En ne nous fournissant aucune réponse sur leur vie, il nous fait réfléchir : peut-être qu’avant, ces hommes étaient riches et heureux et qu’à un moment donné, ils ont fait une erreur qui ne les a pas épargnés… Il nous fait donc comprendre la sélectivité du rêve Américain car ce dernier exclut les pauvres par exemple (mais aussi les Noirs, ou plus simplement les gens ordinaires que personne ne remarque): il n’est pas pour tous. Tel un bus que l’on voit partir au loin, l’American Dream n’a pas invité ces hommes qui sont restés sur le bord à l’attendre. Edward Hopper est aussi un peintre américain qui a traité de ce rêve américain, par exemple dans son œuvre Automat il représente une jeune femme installée à un bar, perdue dans ses pensées.

Automat, Edward Hopper

Mais l’auteur nous fait aussi méditer sur une autre chose, qu’il a aussi réaliser avec sa Cleaning Lady. Si ces sans-abris avaient vraiment été vivants, dans la vraie rue de Bowery, auraient-ils eu un tel succès ? Est-ce que tout le monde se serait arrêté devant eux pour les admirer ? Pire encore, il arrive à nous faire affronter une des scènes que l’on esquive toujours : celle de marcher dans la rue en détournant les yeux des mendiants et en refusant de voir leur misère.
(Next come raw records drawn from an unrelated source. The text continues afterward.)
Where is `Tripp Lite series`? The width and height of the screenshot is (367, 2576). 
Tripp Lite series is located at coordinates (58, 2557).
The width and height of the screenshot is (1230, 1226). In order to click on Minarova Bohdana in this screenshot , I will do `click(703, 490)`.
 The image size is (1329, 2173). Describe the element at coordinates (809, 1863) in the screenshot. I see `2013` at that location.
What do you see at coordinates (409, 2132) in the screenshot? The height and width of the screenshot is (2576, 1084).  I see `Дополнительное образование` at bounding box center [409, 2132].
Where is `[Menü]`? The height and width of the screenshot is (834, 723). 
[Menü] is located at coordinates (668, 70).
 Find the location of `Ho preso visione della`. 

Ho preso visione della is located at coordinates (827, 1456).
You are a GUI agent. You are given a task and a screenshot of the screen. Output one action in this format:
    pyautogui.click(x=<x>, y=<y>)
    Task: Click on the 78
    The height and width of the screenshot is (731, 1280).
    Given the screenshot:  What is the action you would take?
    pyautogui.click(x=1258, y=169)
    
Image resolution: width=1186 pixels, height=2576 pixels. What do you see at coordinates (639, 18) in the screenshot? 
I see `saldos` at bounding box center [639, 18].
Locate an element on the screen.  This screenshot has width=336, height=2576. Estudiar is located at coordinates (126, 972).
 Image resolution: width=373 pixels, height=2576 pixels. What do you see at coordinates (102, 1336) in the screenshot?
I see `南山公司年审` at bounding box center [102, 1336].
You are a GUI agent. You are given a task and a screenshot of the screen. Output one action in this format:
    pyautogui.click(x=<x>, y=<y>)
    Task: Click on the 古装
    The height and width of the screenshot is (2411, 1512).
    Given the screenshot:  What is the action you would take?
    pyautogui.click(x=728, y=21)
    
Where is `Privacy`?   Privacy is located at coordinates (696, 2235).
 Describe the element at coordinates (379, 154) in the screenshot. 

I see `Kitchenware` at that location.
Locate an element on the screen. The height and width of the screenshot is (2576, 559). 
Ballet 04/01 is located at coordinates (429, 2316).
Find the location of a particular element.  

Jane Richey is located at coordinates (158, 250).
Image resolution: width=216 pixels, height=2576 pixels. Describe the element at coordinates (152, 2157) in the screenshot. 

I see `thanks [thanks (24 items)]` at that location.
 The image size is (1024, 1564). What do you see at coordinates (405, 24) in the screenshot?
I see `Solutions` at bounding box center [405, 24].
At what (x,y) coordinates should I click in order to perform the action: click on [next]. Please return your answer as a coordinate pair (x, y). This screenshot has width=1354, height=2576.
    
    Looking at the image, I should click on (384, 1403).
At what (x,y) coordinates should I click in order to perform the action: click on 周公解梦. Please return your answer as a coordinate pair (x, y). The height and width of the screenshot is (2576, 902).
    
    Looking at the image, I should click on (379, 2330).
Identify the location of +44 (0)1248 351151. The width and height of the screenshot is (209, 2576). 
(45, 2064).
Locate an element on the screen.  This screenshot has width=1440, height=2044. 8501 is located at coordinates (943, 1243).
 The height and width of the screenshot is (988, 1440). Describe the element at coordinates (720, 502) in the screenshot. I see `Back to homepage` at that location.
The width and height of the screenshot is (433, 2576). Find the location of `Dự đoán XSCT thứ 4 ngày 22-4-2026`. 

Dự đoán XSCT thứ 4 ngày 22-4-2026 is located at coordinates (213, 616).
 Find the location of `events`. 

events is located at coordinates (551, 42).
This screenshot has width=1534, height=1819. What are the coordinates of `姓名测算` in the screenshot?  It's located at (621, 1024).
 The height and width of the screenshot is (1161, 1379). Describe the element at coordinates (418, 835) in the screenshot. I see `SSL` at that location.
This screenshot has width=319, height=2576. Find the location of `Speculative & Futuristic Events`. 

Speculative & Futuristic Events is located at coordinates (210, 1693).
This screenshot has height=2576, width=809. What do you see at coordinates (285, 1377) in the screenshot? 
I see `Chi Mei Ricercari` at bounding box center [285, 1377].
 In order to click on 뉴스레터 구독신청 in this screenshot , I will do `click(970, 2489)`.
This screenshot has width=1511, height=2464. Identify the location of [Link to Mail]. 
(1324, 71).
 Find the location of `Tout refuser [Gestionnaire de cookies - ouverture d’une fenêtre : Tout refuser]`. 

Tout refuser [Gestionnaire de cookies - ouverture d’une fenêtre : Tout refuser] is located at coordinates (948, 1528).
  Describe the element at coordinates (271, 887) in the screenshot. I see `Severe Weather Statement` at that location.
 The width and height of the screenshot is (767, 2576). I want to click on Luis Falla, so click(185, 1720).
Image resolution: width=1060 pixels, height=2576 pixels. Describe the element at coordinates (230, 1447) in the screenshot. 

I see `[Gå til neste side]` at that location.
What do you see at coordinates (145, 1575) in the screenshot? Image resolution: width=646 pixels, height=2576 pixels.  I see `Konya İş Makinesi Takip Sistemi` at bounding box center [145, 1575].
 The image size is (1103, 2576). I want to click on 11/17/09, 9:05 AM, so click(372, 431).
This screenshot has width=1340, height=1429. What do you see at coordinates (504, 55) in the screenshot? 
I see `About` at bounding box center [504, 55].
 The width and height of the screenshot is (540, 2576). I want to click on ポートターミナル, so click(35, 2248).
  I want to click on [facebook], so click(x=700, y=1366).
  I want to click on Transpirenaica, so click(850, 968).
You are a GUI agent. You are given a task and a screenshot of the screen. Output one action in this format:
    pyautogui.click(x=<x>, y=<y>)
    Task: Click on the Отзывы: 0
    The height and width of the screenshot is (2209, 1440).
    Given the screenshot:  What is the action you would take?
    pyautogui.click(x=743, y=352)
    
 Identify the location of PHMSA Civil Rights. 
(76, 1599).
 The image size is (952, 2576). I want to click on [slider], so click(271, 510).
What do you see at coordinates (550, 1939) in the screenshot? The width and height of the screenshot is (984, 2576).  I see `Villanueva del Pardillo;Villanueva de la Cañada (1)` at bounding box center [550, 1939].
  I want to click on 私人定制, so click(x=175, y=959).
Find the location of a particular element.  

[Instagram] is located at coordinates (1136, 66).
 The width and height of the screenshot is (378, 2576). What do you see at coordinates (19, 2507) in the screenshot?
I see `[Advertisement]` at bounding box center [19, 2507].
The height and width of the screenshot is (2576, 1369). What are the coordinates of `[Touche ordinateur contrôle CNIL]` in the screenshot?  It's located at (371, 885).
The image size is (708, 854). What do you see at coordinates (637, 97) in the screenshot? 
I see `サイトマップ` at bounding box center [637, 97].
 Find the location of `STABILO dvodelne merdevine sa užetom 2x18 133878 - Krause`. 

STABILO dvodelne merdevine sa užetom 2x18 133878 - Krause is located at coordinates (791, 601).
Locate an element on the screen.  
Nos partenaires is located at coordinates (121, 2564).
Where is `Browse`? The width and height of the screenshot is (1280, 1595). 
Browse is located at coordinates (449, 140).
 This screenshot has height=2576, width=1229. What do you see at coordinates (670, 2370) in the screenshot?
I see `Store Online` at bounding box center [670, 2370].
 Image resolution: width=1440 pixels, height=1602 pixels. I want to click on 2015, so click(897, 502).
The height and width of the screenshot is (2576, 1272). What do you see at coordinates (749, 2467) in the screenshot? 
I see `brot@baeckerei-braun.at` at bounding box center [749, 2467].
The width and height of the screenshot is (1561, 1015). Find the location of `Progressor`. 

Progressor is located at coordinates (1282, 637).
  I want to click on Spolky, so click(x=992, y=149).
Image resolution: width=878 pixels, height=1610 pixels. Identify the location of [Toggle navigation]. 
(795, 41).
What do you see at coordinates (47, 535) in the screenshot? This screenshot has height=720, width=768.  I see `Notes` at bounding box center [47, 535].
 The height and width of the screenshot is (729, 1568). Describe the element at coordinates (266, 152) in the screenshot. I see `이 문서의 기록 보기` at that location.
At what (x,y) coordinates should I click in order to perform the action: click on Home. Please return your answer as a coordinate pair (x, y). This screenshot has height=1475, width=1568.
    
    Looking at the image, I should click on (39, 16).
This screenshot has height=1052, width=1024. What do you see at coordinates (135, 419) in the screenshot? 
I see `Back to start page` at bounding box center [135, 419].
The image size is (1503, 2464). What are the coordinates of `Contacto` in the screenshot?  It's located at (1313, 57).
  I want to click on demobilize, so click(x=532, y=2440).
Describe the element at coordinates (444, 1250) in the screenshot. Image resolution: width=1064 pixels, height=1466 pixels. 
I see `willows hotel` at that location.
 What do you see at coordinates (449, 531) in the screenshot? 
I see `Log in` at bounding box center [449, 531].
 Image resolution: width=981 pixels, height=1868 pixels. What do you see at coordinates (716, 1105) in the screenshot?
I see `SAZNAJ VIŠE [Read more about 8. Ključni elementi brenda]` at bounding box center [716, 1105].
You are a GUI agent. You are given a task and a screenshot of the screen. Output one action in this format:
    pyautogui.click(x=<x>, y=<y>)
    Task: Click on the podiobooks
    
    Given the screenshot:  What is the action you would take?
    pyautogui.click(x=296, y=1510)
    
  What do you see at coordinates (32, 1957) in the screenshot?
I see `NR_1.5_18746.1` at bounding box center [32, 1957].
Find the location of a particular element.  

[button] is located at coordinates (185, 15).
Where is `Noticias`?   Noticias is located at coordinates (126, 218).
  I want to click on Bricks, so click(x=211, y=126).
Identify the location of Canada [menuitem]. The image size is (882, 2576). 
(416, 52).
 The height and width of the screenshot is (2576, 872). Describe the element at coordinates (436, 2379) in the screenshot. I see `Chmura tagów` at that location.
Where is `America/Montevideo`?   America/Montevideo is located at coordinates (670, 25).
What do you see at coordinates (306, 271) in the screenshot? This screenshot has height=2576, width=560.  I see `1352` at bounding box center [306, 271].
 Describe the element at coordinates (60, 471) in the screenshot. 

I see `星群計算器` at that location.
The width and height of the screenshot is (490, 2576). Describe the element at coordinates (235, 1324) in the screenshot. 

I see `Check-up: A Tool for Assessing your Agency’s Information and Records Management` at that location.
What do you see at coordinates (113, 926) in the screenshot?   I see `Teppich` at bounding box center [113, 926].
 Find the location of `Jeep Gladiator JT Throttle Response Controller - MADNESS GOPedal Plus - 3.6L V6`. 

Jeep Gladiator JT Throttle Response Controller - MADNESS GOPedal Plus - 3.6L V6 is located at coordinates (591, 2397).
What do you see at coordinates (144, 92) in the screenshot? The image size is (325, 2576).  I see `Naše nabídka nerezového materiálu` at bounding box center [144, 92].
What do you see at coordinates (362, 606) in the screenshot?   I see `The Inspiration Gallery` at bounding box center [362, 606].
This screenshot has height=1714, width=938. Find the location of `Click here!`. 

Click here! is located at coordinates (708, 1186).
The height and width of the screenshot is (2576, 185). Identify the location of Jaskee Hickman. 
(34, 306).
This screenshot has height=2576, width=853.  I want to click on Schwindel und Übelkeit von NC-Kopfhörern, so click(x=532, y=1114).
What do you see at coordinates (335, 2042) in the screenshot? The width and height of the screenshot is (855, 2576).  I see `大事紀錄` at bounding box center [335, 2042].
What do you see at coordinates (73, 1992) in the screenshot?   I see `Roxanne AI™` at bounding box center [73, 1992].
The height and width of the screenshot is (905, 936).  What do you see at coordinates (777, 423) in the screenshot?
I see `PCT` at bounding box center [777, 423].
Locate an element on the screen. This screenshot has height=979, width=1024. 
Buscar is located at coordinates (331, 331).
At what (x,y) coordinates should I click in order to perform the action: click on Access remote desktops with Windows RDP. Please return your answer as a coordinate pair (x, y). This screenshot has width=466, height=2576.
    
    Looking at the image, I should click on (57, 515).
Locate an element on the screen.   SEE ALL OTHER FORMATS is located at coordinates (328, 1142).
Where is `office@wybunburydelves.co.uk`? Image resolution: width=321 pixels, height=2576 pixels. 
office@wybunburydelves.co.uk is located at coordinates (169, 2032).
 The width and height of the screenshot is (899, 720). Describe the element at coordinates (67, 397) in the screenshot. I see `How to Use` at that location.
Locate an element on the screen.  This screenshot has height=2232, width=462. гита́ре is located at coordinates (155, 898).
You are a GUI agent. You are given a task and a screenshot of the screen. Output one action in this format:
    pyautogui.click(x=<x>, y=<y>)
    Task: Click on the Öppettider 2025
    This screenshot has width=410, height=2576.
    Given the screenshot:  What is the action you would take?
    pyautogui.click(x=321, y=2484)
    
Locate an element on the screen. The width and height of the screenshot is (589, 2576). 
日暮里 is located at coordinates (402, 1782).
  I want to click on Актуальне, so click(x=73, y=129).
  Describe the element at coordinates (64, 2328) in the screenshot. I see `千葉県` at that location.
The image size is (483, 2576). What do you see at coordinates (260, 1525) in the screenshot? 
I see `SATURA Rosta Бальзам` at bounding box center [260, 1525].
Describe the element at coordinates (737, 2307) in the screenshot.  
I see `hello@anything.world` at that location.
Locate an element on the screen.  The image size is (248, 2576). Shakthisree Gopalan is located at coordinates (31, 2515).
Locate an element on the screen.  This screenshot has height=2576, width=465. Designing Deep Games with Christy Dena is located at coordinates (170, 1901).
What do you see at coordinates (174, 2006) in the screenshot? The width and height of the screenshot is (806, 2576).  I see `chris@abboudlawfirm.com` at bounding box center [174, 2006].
Cleaning lady, Duane Hanson

Je pense que c’est le but de Duane Hanson : faire comprendre au public que ses sculptures ne sont pas plus captivantes que les hommes, les vrais. À présent, nous pouvons nous poser une question grave : l’art serait-il plus intéressant que la vie humaine ?


Conclusion :

Avec un peu de résine, de la fibre de verre et beaucoup de travail, Duane Hanson nous présente ici une œuvre dénonçant la pauvreté. Il arrive à nous faire réfléchir sur des questions sociétales importantes, en reproduisant une scène inévitable qui pourrait se produire presque partout.